Wszystko co musisz wiedzieć o martwej naturze
Martwa natura to temat, który większości ludzi kojarzy się z zajęciami z plastyki czy sztuki w szkole. Uczyliśmy się o niej, być może nawet mieliśmy próby namalowania martwej natury na ocenę i, w dużej części przypadków, zapomnieliśmy o niej na długie lata. Martwa natura przeżywa jednak swój renesans, głównie jako element wystroju wnętrz. Obrazy natura, takie jak pejzaże, obrazy zwierząt czy właśnie martwa natura, coraz częściej pojawiają się na ścianach polskich domów i mieszkań. Wróćmy zatem na chwilę do czasów szkolnych i przypomnijmy sobie czym jest martwa natura i dlaczego tak świetnie pasuje jako ozdoba wnętrz.
Obrazy przedstawiające naturę znane są od bardzo dawna, gdyż już w starożytności, np. w starożytnym egipcie czy starożytnej grecji, pokrywały one ściany budynków, świątyń, mieszkań. Miały one głównie wymiar sakralny, gdyż wierzono, że namalowany obraz np. z jakąś formą natury, będzie towarzyszył denatowi w życiu po śmierci.
W grecji obrazy martwa natura rozwijały się wyjątkowo prężnie; malowano je jako mozaiki albo malowidła na ścianach. Na obrazach dominowały takie elementy natury jak owoce, chleb, jaja oraz naczynia - z winem lub oliwą. Fundamentalnym celem takiego malarstwa było ukazanie dostatku rodziny, a także piękna jedzenia i przedmiotów, którymi otaczali się na co dzień.
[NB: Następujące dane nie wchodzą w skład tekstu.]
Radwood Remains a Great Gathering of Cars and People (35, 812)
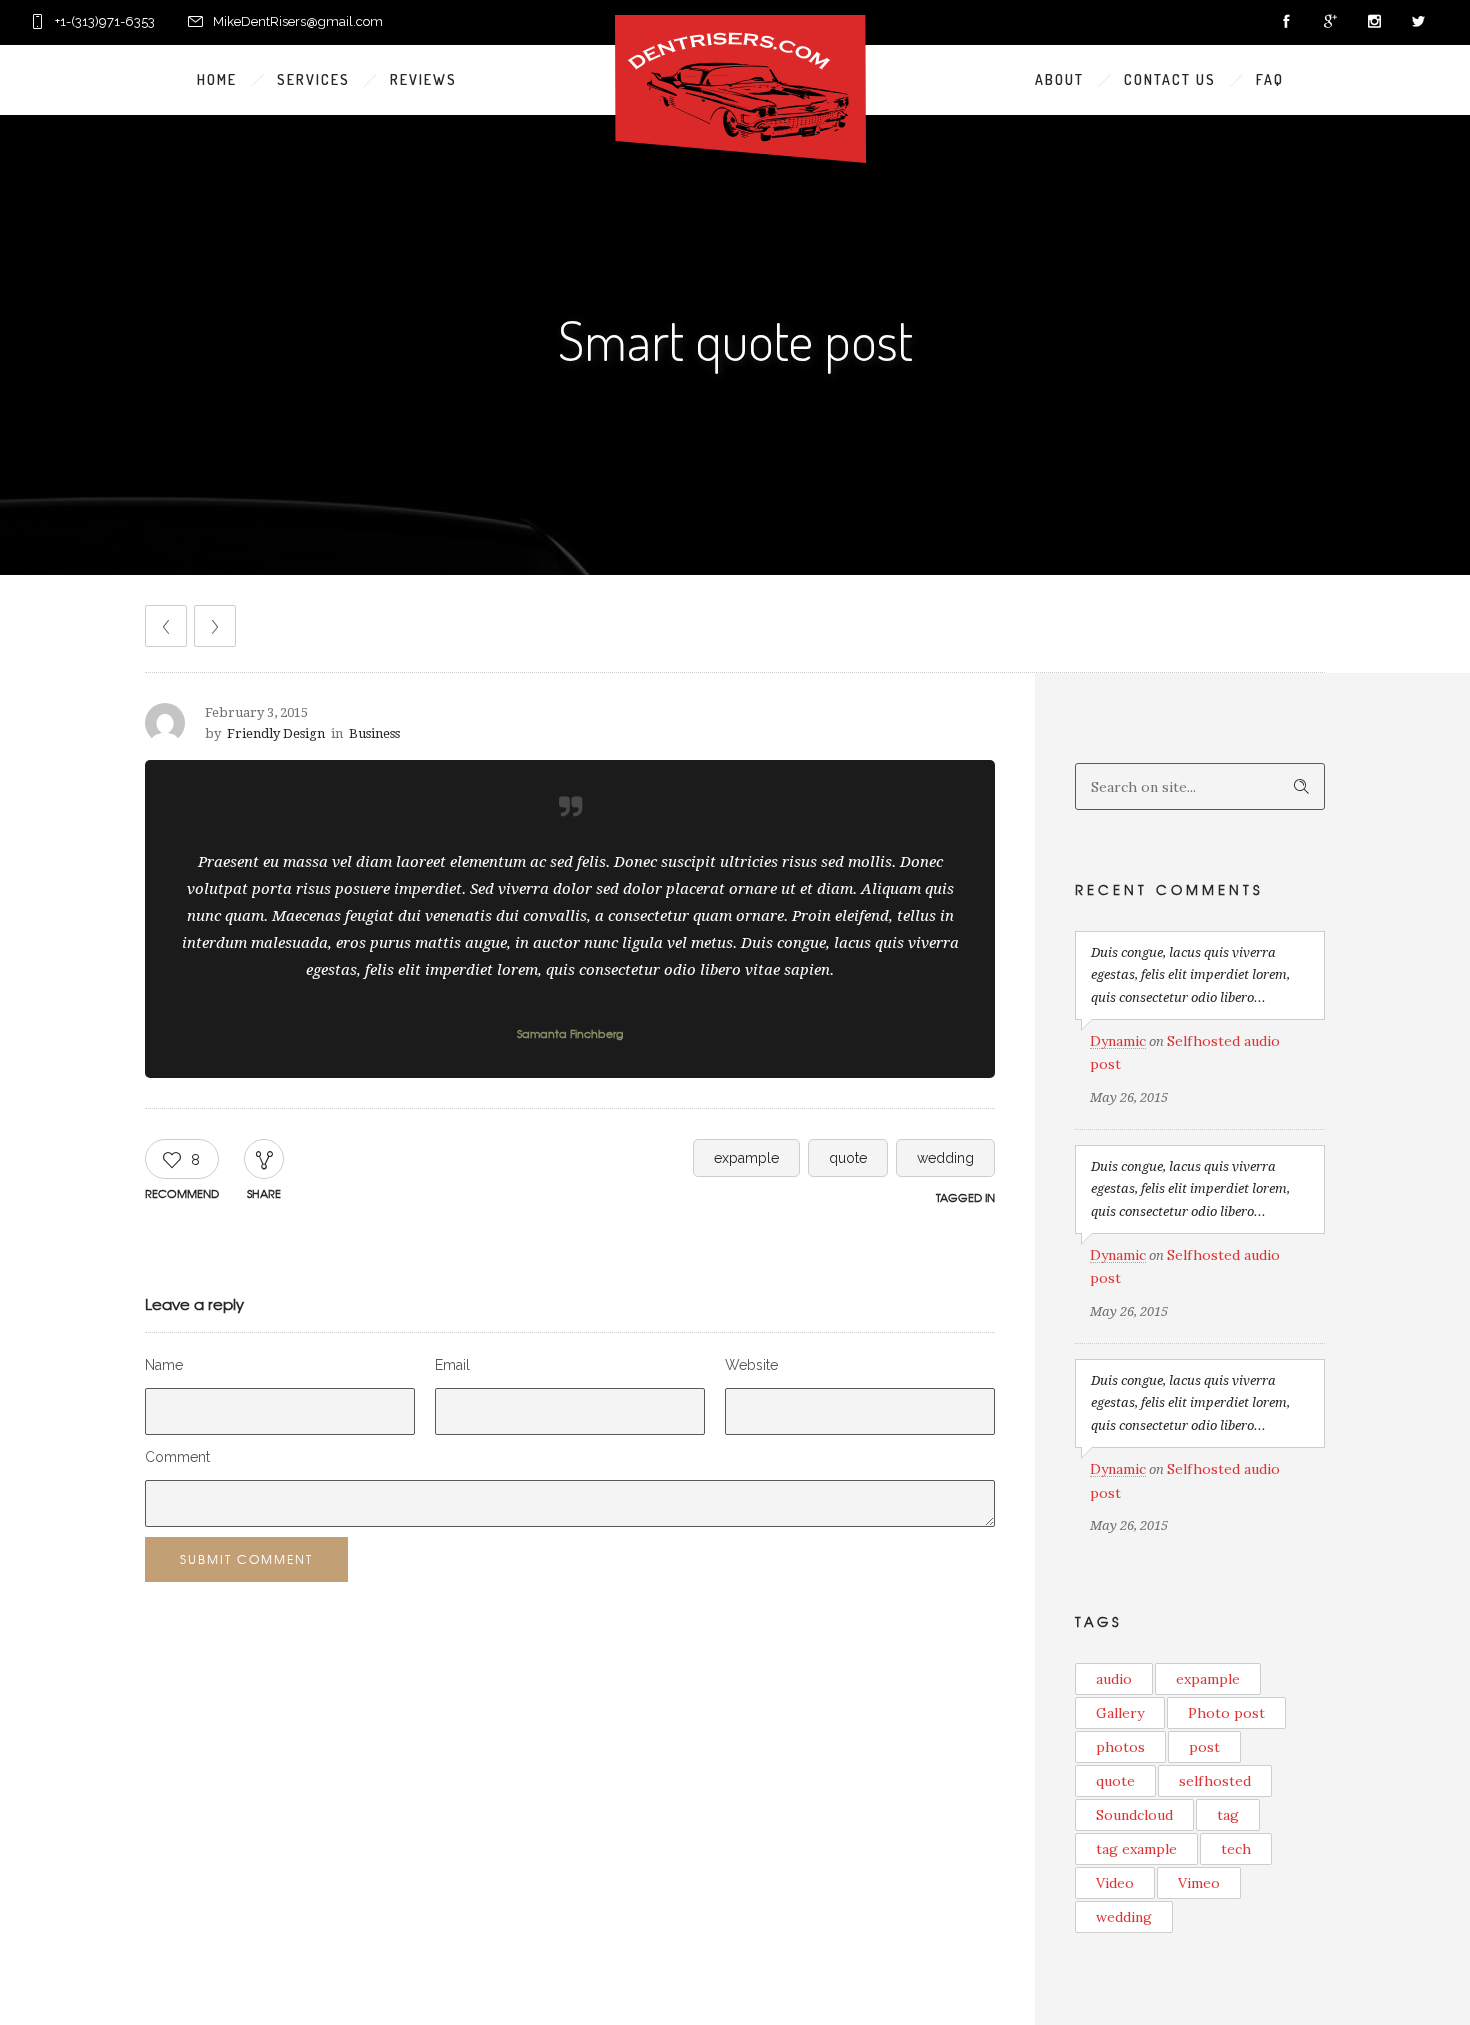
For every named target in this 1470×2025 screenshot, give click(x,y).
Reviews (423, 79)
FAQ (1270, 79)
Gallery (1120, 1713)
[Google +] (1330, 22)
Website (751, 1365)
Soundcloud (1134, 1815)
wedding (945, 1158)
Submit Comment (246, 1559)
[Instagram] (1374, 22)
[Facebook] (1286, 22)
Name (164, 1365)
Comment (177, 1457)
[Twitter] (1418, 22)
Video (1115, 1883)
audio (1114, 1679)
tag (1228, 1815)
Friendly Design (276, 733)
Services (313, 79)
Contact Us (1170, 79)
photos (1120, 1747)
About (1059, 79)
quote (848, 1158)
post (1204, 1747)
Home (217, 79)
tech (1236, 1849)
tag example (1136, 1849)
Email (452, 1365)
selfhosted (1215, 1781)
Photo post (1226, 1713)
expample (746, 1158)
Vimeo (1199, 1883)
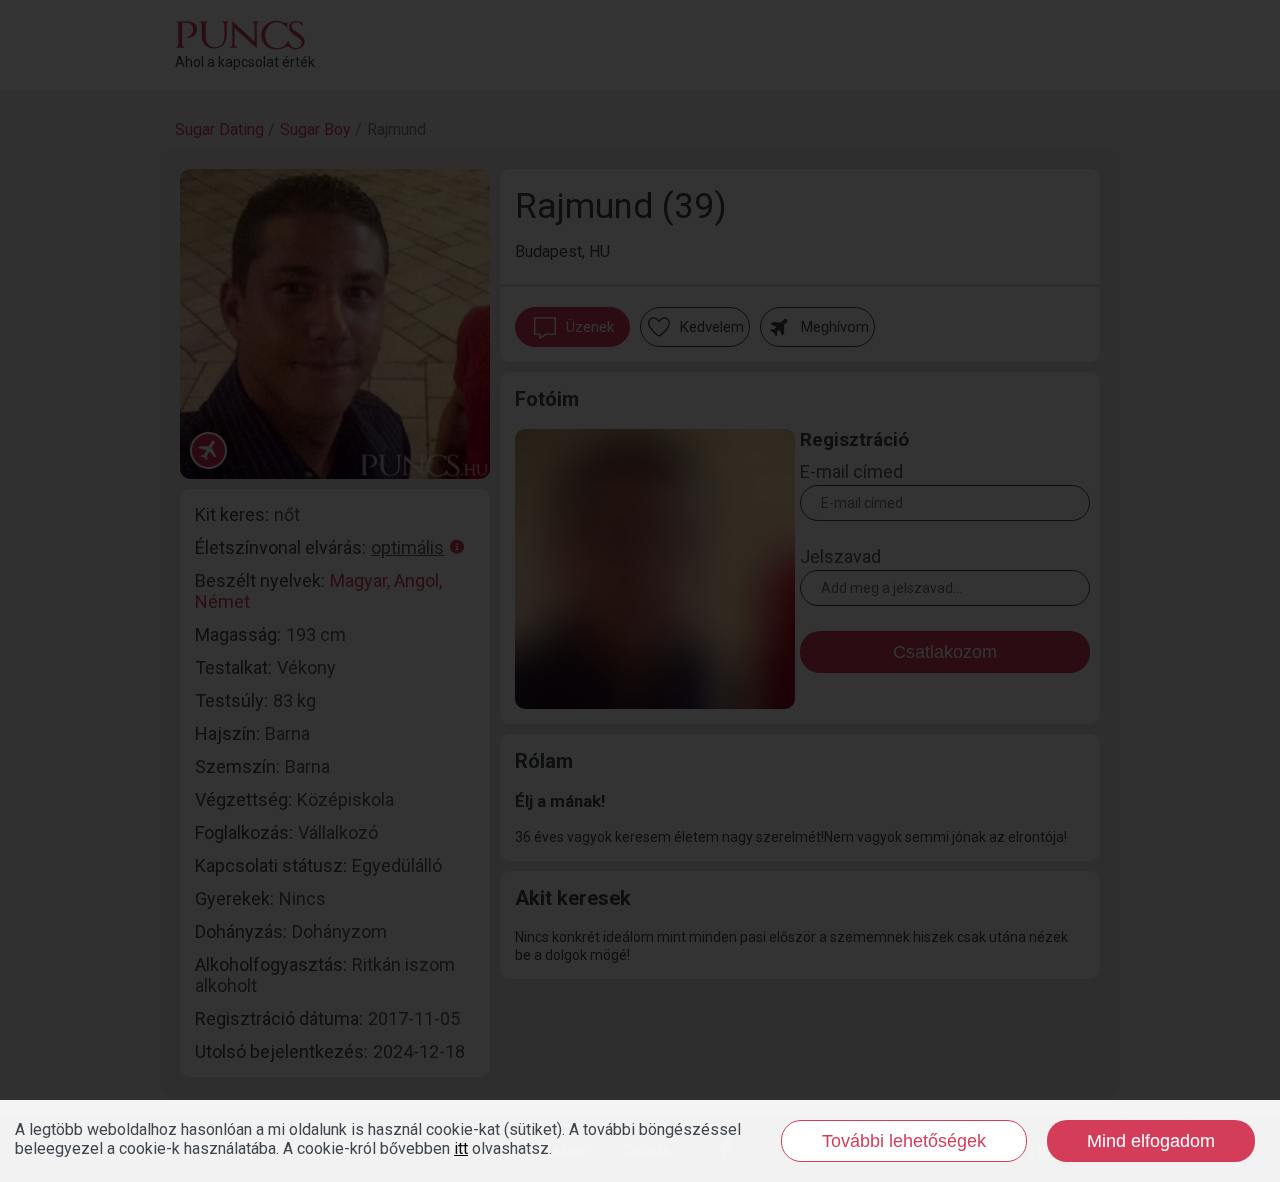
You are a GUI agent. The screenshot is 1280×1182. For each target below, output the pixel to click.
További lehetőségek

Kolejnym ważnym punktem na mapie rozwoju obrazów z martwą naturą było średniowiecze. Wówczas obrazy te miały inną funkcję, religijną. Tak naprawdę dopiero od średniowiecza obrazy z naturą uznaje się za właściwą “martwą naturę”, czyli osobny trend, kierunek malarski. Za pierwszy obraz z martwą naturą uważa się freski w bazylice Santa Croce we Francji, które powstały w pierwszej połowie XIV wieku.
Obrazy martwa natura prawie zawsze kojarzą się ludziom ze “Słonecznikami” Vincenta Van Gogha. Warto jednak wymienić innych autorów i ich dzieła, np. holenderskiego malarza Willema Van Aelsta, którego twórczość przypadła na drugą połowę XVII wieku. Swojego fachu uczył się pod okiem Ottona Marseusa Van Schriecka, który malował owady, a sam Willem inspirował się przede wszystkim tematyką polowań. Najsłynniejszym, kultowym obrazem przedstawiającym martwą naturę jest “Srebrna waza z kwiatami” spod jego pędzla.
Warto się jednak zastanowić; dlaczego właściwie ludzie pokochali obrazy martwa natura? Skąd bierze się ich popularność np. na takich portalach jak https://revolio.pl? Z całą pewnością na uwagę zasługuje prostota, a zarazem piękno martwej natury. Ludzie często boją się obrazów i ich pretensjonalności. Obraz martwa natura przedstawia jednak bardzo proste, codzienne i przyziemne rzeczy. Nie ma tu miejsca na trudność i dowolność interpretacji, przez co obrazy martwa natura po prostu nie odstraszają ludzi, a wręcz przeciwnie. Są świetnym pomostem między kulturą wyższą, a wystrojem wnętrz.
Dodatkowo, od lat panuje trend powrotu do natury. Ludzie mieszkający w blokach doceniają każdą możliwość powrotu do niej, nawet jeśli jest to powrót myślowy, sprowokowany spojrzeniem na obraz. Obrazy martwa natura to znakomity pomysł dla każdego, kto niekoniecznie zna się na malarstwie, ale chciałby udekorować swój dom lub mieszkanie w nowoczesny i wyrafinowany sposób.